Proposals for real-time monitoring of email and social media show the government has caved in to the security services.

By James Ball
Monday 2 April 2012 11.15 EDT
Courtesy Of "The Guardian"


If the government were to suggest monitoring every building that each person in the UK visits, and making a note of every conversation they had, the policy would be seen as electoral suicide. Assurances that the actual content of conversations wouldn't be recorded would be unlikely to help.
It's a telling sign of how many real-world freedoms have been sacrificed online, then, that a government that just two years ago pledged to"reverse the rise of the surveillance state" feels able to propose real-time monitoring of all email and social media communications.
The information stored would include the sender and recipient of an email, the time it was sent, and details of the computer it was sent from. This would build a profile of who contacts whom, with what frequency, and from where.
The government says such measures are essential to counter organised crime and terrorism, citing that 95% of organised crime investigations and "every" major counter-terrorism investigation use communications data. However, this statistic does not show if such information was essential or even useful to these investigations – merely that investigators chose to get hold of communications records on almost every occasion, usually via warrant or use of the Regulation of Investigatory Powers Act (Ripa).
This kind of surveillance is nothing new: it's been gradually expanding in the UK over the past decade, from measures that make it easier to obtain permission to monitor communications, to requiring internet service providers to store information on email communications to all their users. Under Ripa, state employees as junior as Royal Mail officersare allowed to "ping" mobile phones for location information on the basis of a simple, unrecorded, verbal request.
Information about each email sent – the data that would be covered by the new proposals – already has to be stored by providers for at least a year under UK law.
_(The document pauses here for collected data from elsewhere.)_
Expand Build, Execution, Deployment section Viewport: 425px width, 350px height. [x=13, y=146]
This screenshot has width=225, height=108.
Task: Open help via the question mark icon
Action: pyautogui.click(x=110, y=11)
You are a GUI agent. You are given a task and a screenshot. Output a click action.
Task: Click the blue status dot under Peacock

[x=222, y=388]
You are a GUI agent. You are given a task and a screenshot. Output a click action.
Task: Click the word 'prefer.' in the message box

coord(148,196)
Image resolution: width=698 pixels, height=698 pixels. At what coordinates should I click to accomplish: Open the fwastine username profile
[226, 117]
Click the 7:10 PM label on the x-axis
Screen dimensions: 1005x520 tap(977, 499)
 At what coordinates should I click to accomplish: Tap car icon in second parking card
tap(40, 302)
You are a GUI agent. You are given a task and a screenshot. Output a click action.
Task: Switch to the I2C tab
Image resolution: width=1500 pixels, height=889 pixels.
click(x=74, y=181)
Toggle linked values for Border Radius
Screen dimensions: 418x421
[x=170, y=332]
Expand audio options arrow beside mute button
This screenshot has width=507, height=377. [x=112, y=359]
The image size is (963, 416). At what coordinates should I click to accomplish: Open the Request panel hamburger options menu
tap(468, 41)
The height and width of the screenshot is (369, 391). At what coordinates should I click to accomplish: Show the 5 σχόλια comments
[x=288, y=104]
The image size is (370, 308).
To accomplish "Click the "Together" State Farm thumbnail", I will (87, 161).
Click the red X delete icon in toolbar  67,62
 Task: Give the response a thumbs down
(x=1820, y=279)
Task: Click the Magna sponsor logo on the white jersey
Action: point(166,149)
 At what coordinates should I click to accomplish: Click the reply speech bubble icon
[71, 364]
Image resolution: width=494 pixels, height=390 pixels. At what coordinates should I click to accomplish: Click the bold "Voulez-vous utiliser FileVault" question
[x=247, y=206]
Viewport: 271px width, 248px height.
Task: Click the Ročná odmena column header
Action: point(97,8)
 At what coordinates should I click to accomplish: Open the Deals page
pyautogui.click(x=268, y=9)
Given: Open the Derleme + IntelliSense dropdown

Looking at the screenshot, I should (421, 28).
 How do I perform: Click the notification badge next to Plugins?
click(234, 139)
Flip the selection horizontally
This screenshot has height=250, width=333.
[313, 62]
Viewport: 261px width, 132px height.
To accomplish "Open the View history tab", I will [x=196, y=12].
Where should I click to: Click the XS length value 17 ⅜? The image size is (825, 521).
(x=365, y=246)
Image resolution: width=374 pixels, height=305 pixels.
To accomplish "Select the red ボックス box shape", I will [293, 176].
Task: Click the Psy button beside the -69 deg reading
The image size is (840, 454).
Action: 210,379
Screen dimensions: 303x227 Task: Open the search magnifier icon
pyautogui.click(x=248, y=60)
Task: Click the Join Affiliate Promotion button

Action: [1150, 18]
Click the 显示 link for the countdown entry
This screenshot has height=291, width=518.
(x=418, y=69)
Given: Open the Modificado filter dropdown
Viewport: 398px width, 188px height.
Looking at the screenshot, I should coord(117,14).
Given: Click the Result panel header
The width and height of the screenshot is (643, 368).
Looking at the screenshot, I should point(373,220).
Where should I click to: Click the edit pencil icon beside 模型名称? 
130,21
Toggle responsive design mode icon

The change would make it accessible to intelligence services in real time, presumably to allow for patterns or unusual activity to be spotted.
Such efforts sound impressive, but whether adding to the huge pile of data at the disposal of the UK's intelligence agencies will make us safer is questionable. Trawling big data for suspicious activity is the 21st-century version of finding needles in a haystack. Terrorists are thankfully very rare relative to the size of the population. As such, attempts to identify suspicious patterns of activity may generate many "false positives": examples of innocent behaviour that also raise flags.
Adding a vast swath of unfocused surveillance data to the pile – more than a trillion emails a year are sent from the UK – increases the size of the haystack many times over, while the number of needles stays unchanged. Our security services may drown themselves in data. Worse still, some users can hide their traffic, and avoid email entirely, by use of encryption or anonymising technology.
It's not as if the innocent have nothing to fear; time and again data from official government databases has been lost, stolen, or mishandled. Only last week Channel 4 News uncovered details of data on the police national database being accessed or altered by criminal gangs. Hundreds of civil servants have been found to have committed "gross misconduct" when handling jobseekers' data – and inquiries into the extent to which media organisations "blagged" records from public databases are ongoing.
Even these concerns are minor relative to the broader "mission creep" of new police and intelligence powers. The Terrorism Act was introduced by Tony Blair with the promise that it would be used only in the gravest of cases. Less than five years later it was used to bar an elderly man from the Labour party conference for heckling.
Such has been the path with surveillance. First, it was simply a matter of allowing legislation so that email and social media information could be collected with a warrant. Then powers were added to make sure such information is stored on everyone, in case it is needed later. Now the case is made that: given the information is collected anyway, why not use it in real time?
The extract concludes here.